The Department of State and Legal History of the Ludovika University of Public Service organized a conference on December 28, titled “Europe 1944–1945 – Between Occupation and Surrender” with renowned domestic and international guests.
The organizers of the scientific meeting, Professor Attila Horváth and Attila Barna, wanted to provide a scientific stage for what happened in Europe 80 years ago with a symposium commemorating historical events stretching back to the common past. With an exploratory past, they looked at the German National Socialist occupation and its consequences, the emergence and development of the Soviet-type system that arrived with the Red Army, and the early years of the development of the state socialist model.
The speakers came from Austria, Germany, Croatia, Poland and Slovakia to exchange ideas with Hungarian colleagues.
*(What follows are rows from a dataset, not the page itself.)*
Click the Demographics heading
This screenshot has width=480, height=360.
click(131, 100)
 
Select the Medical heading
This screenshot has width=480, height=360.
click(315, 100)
The conference audience was greeted by Professor Károly Szerencsés, Head of Department, who started the series of contributions with his opening lecture. The goal was already formulated in advance, that by analyzing the common past and national differences, and outlining the historical fragments and sub-areas that come together like mosaics. A diverse tableau would be drawn about the period at the end of World War II, the losses during the occupation, and the martyrs of the national resistance movements, the state regimes that devastated everyday civilian life, and the victims of the Holocaust.
The lectures looked back on those years that we consider to be the end of the war, and everywhere a new era - difficult to describe with the word liberation - but at the same time the beginning of a new occupation. The state power of the occupiers, their legal system imposed on the occupied territories, and their cunningly constructed administrative tool system came to life, which sought to extend its will to the territories that had lost their sovereignty through coercion and the arrogance of the conqueror.
We thank the large audience and the presence of our international guests, the research results that can be continued thanks to the faculty support, the interesting lectures that are expected to appear in a volume, and the mutually inspiring discussions.